Shoppers still spending cautiously
Retail sales fall again in June
WASHINGTON — A second straight month of declining retail spending will likely keep unemployment high and help weaken the recovery.
Not everyone is suffering, though. Shoppers with stable jobs and steady pay can find lots of bargains. The economy is bleaker for anyone seeking a job or at risk of losing one. Still, Americans as a group are spending less, and that threatens the pace of the recovery.
Federal Reserve officials took note of the weakness when they met in June, the minutes of that meeting show. The Fed signaled that it stood ready to take new steps to sustain the recovery if the economy worsened.
In the meantime, Americans will probably be spending warily.
“Clearly, the consumer is being more cautious now,’’ said David Wyss, chief economist at Standard & Poor’s in New York.

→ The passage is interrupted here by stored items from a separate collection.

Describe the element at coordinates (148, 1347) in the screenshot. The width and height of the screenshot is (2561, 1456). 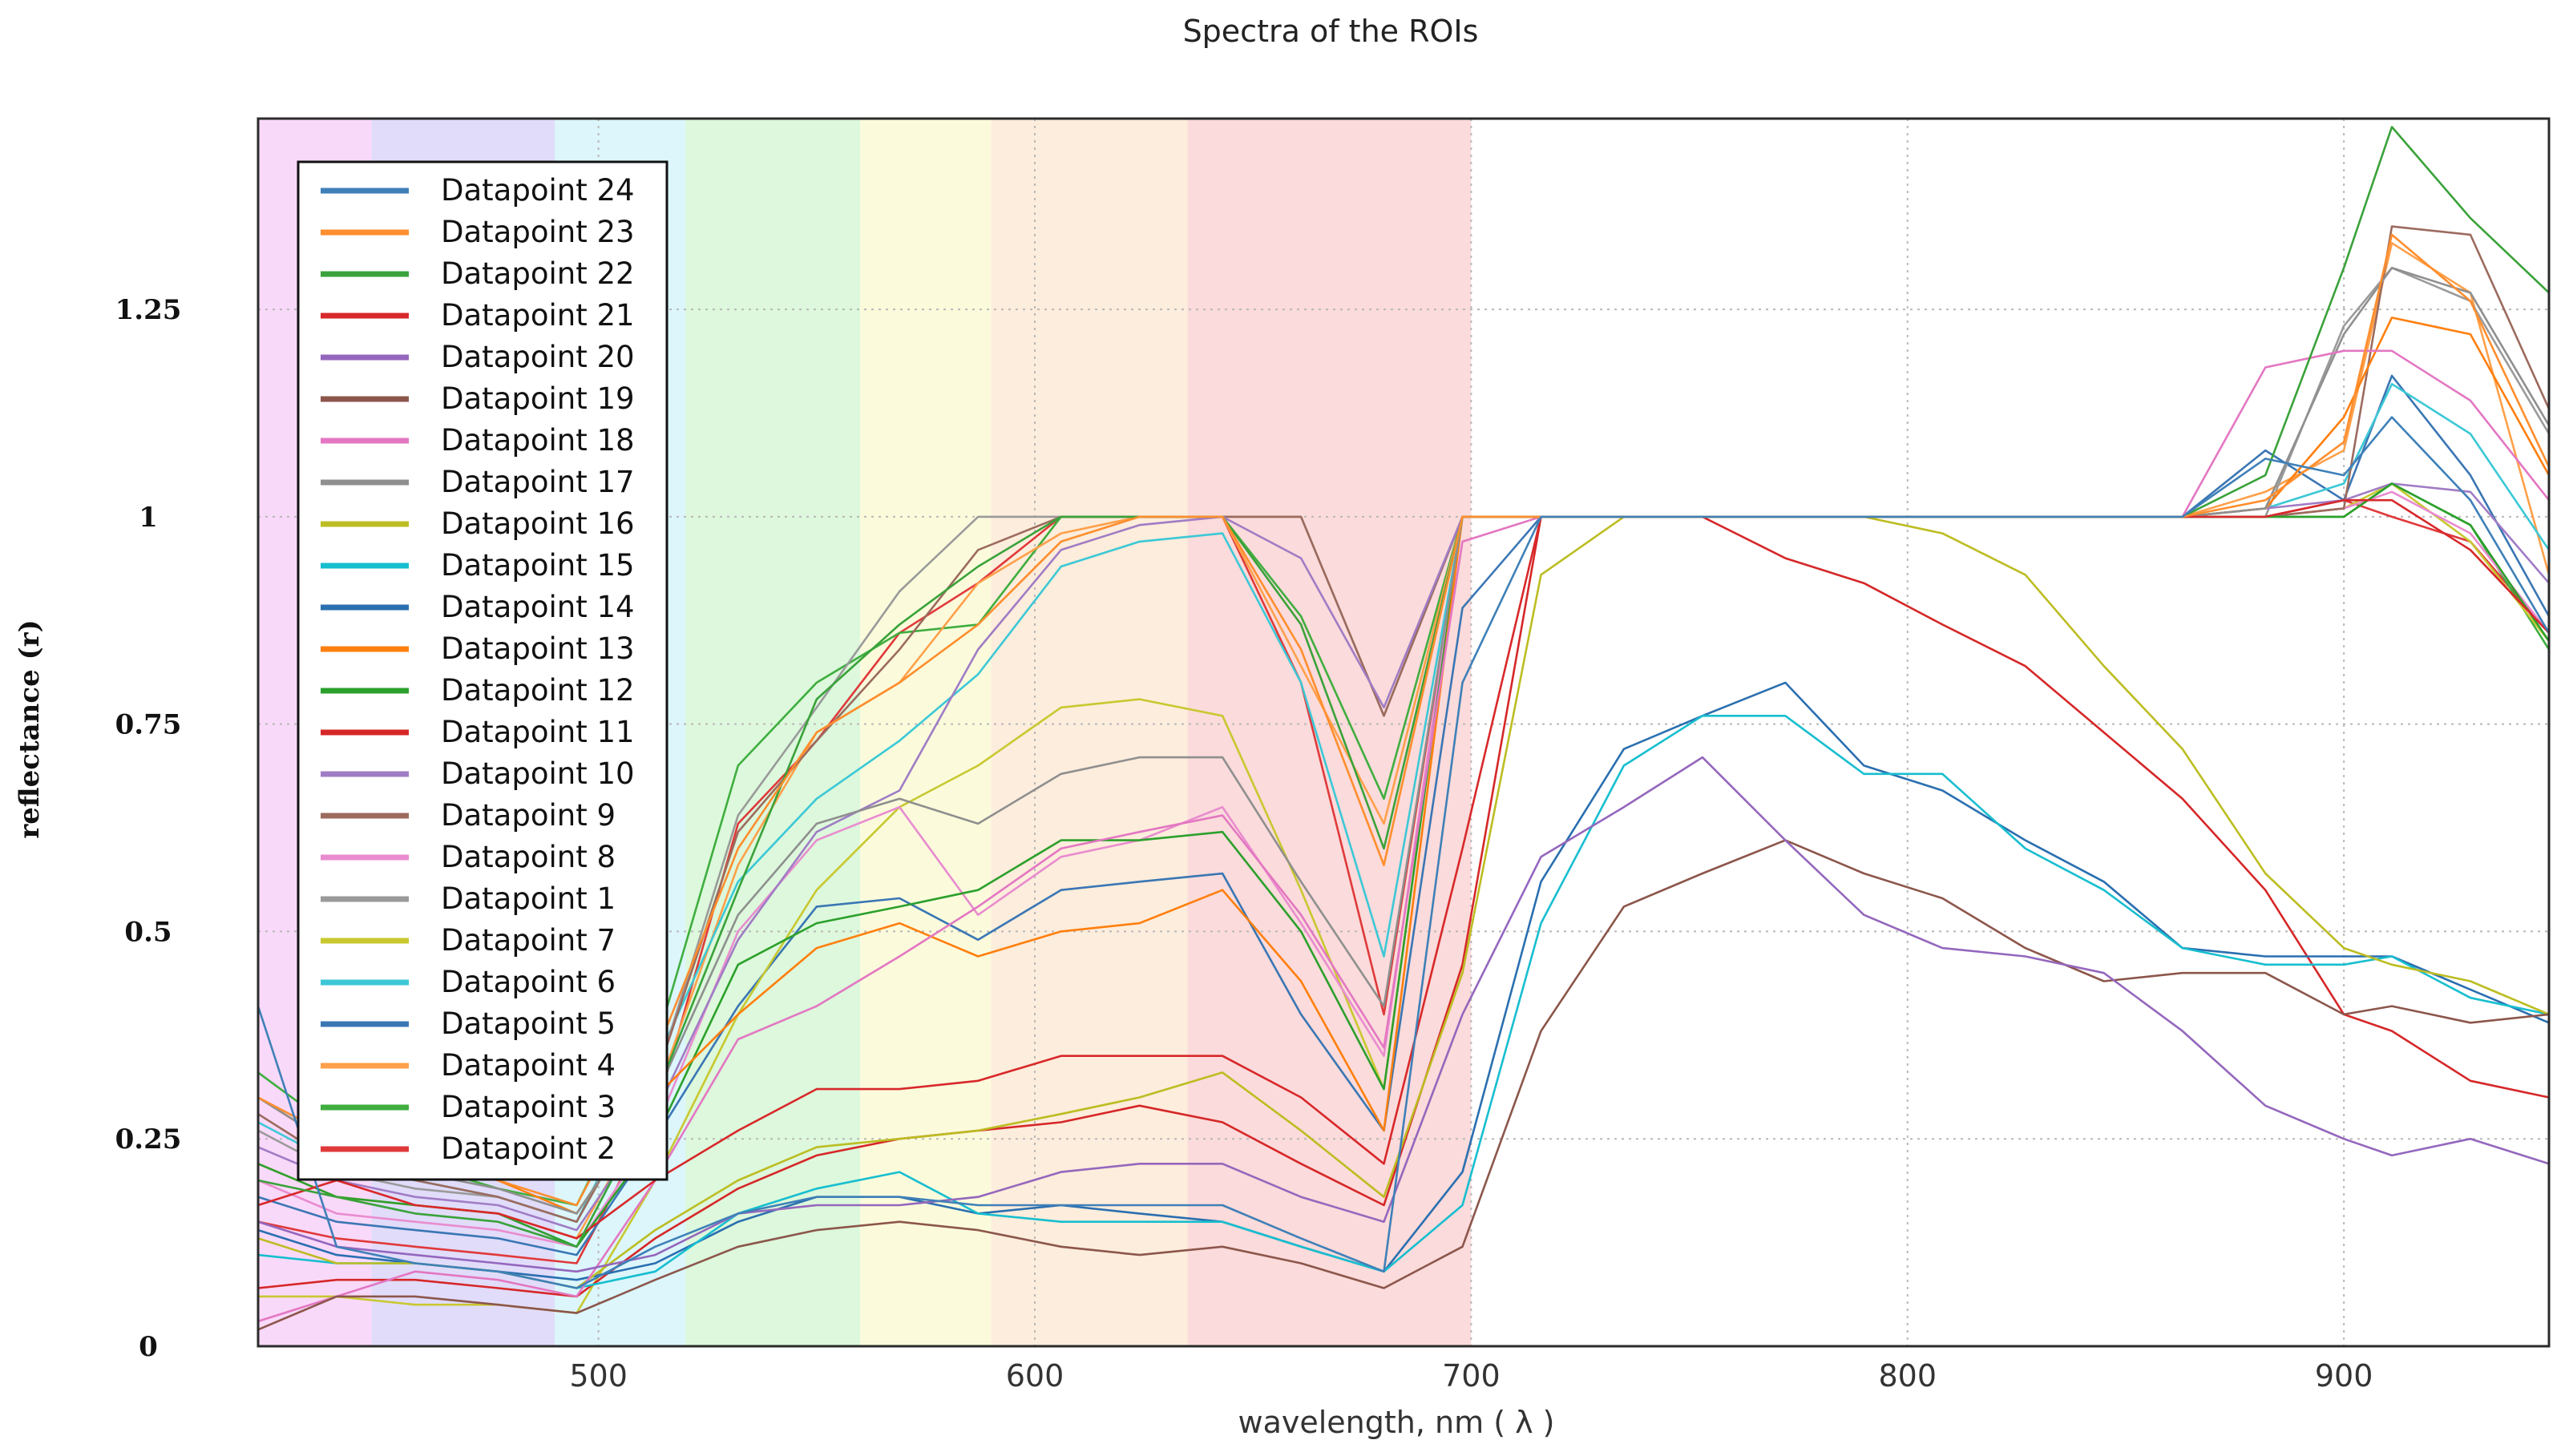
I see `y-tick-label: 0` at that location.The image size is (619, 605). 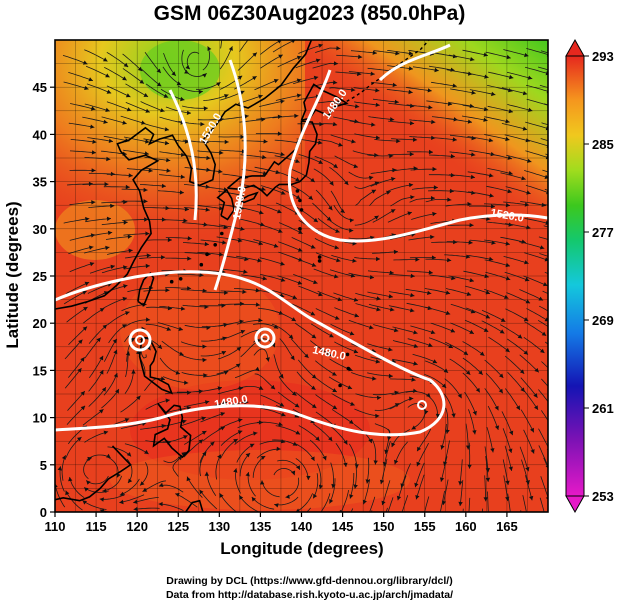 I want to click on x-tick-label: 135, so click(x=261, y=526).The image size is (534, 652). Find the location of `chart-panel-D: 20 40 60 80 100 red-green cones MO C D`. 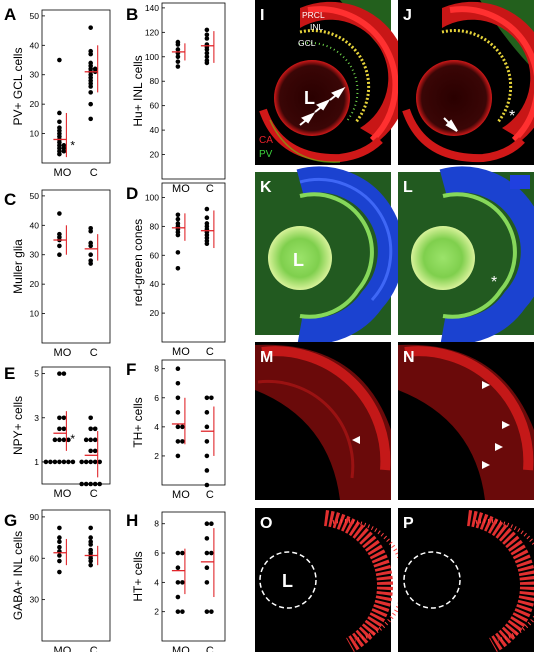

chart-panel-D: 20 40 60 80 100 red-green cones MO C D is located at coordinates (176, 270).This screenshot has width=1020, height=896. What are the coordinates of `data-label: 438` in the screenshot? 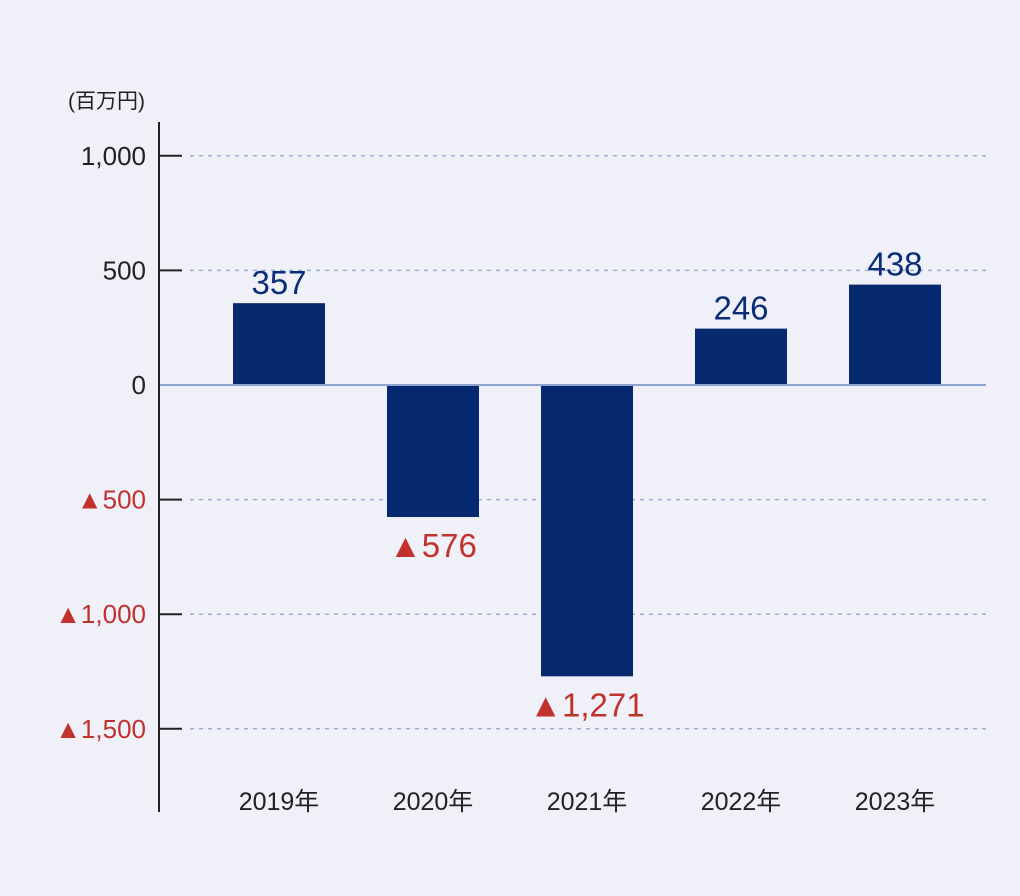 It's located at (894, 264).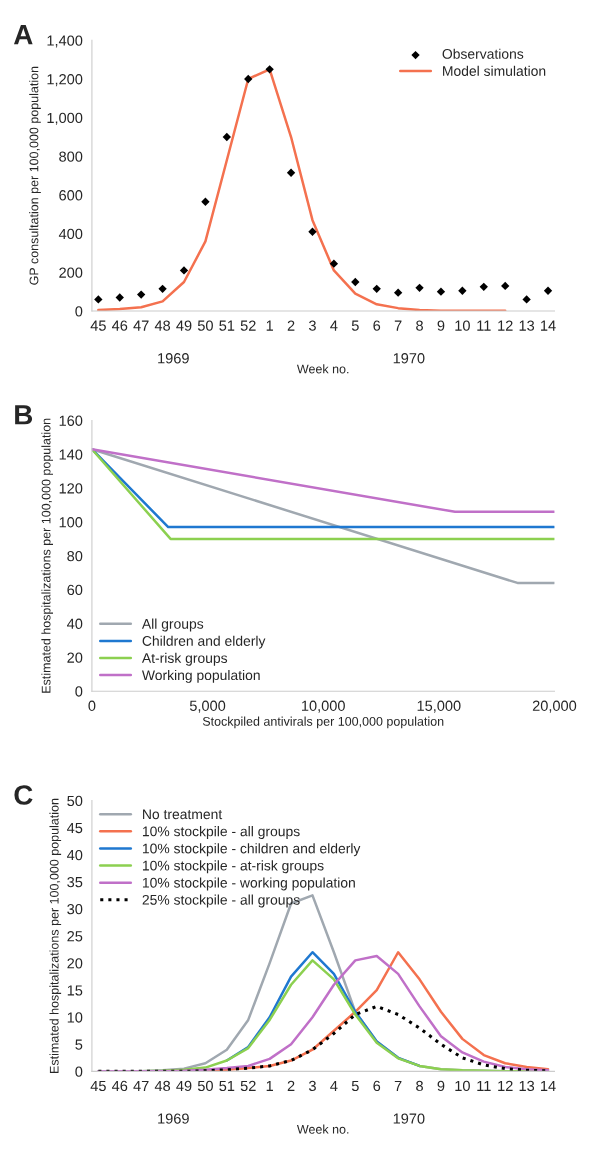 The width and height of the screenshot is (593, 1152). What do you see at coordinates (71, 156) in the screenshot?
I see `y-tick-label: 800` at bounding box center [71, 156].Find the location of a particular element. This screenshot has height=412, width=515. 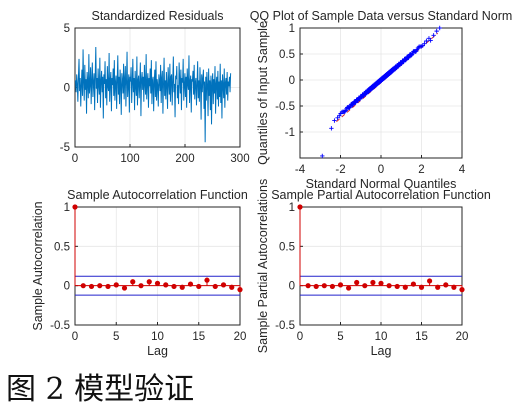

y-axis-label: Sample Partial Autocorrelations is located at coordinates (263, 266).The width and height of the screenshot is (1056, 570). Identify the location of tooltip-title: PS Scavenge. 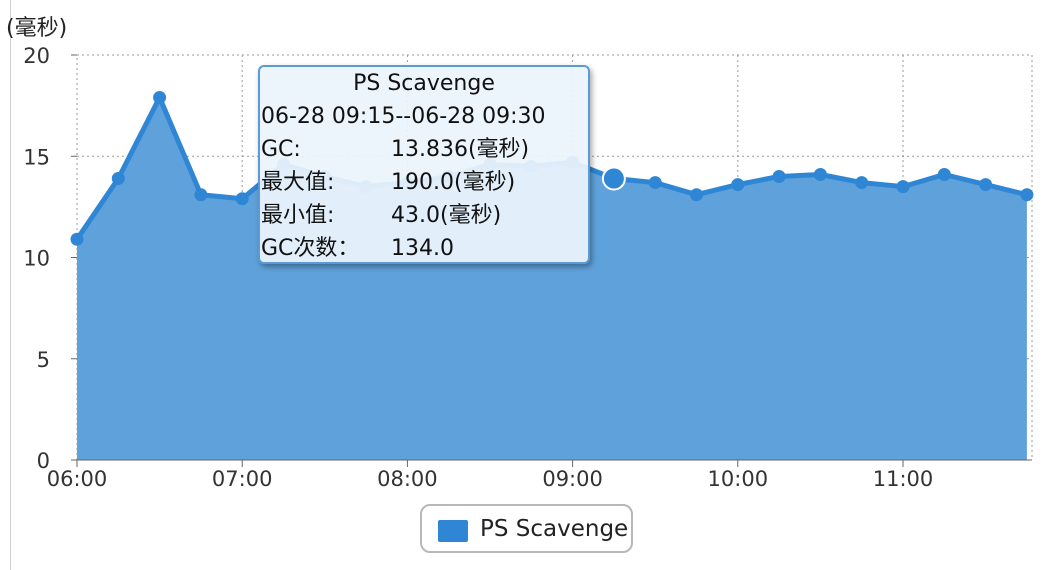
(424, 84).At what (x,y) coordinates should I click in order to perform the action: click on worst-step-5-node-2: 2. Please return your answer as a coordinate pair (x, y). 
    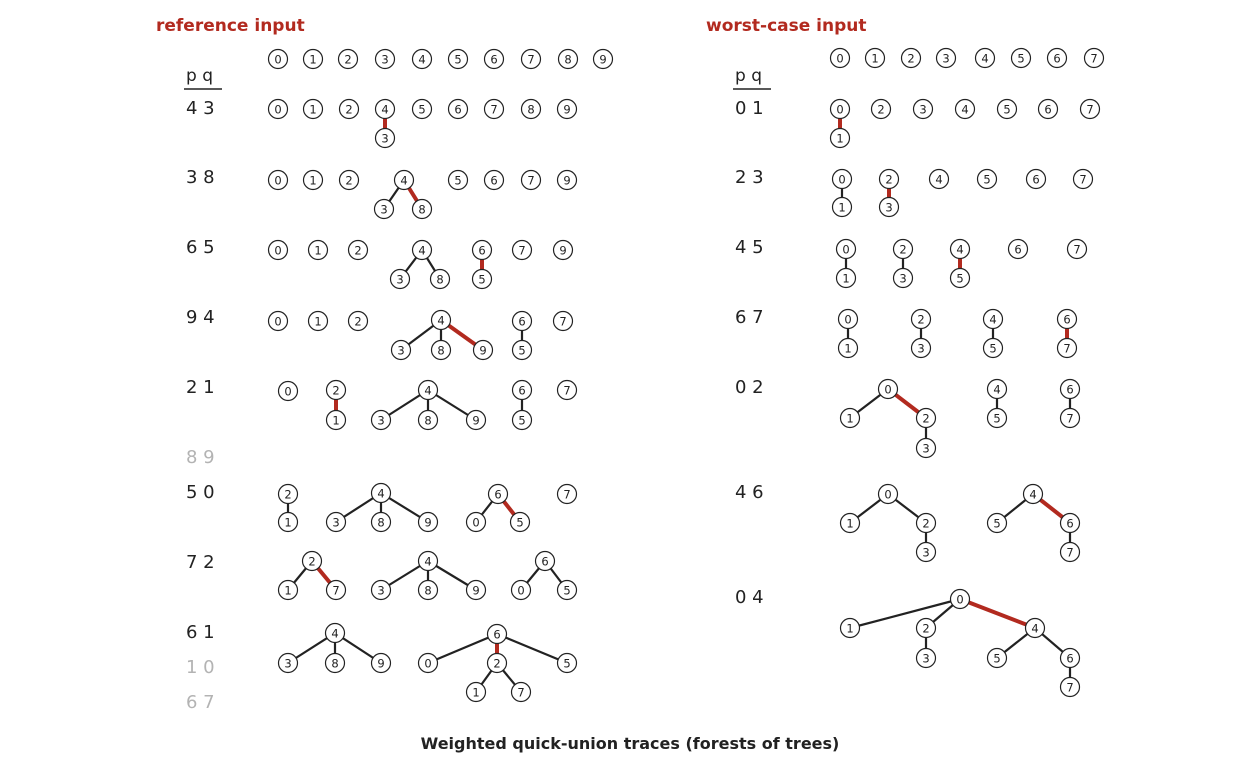
    Looking at the image, I should click on (926, 523). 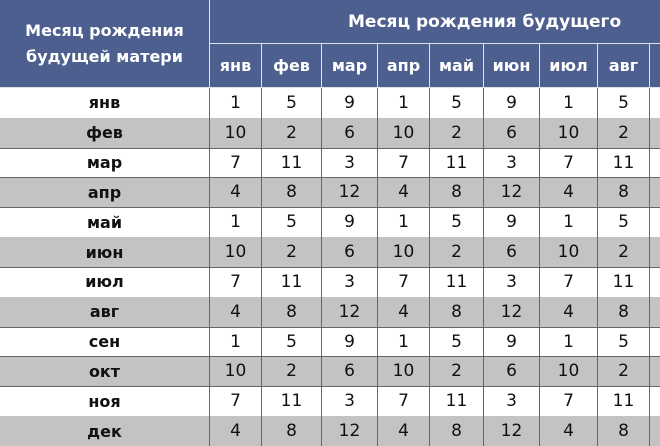 I want to click on row-label: май, so click(x=105, y=223).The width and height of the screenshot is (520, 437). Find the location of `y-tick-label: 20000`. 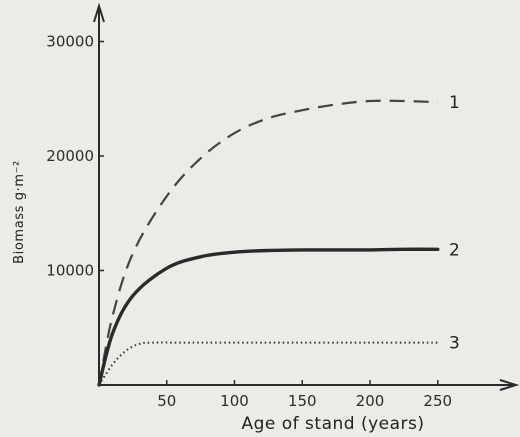

y-tick-label: 20000 is located at coordinates (70, 156).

Consumer spending accounts for 70 percent of economic activity. It grew at a solid rate during the first three months of the year, but consumers have held back in the past two months. Many are worried about high unemployment, a volatile stock market, and a housing industry that has struggled without government incentives.
Retail sales revenue fell 0.5 percent in June, the Commerce Department said. That followed a 1.1 percent fall in May.
Pulling down the overall June figures was a drop in auto sales and declining gas prices. Excluding those categories, sales ticked upward slightly for the month.
Businesses are also slowing their pace of restocking their shelves. The Commerce Department said last Thursday that business inventories rose 0.1 percent in May, but sales dropped 0.9 percent, the first decline since March 2009.
Businesses helped drive the early stages of the recovery last year by building up their stocks after slashing them during the recession.
One encouraging sign for the economy is that companies are spending more on technology.
Intel, the world’s No. 1 semiconductor company, this week reported its biggest quarterly net income in a decade. The company’s second-quarter earnings figures showed that large corporations are now buying more computers that use Intel’s most expensive chips.
Consumers who have the extra cash are able to take advantage of discounts. Wyss said consumers with jobs were responding to bargains. It just does not show up in retail sales statistics, which are not adjusted for price changes.
Some retailers showed signs of strength in June. Department stores sales posted a 1.1 percent gain. Stores like Wal-Mart also posted a slight increase.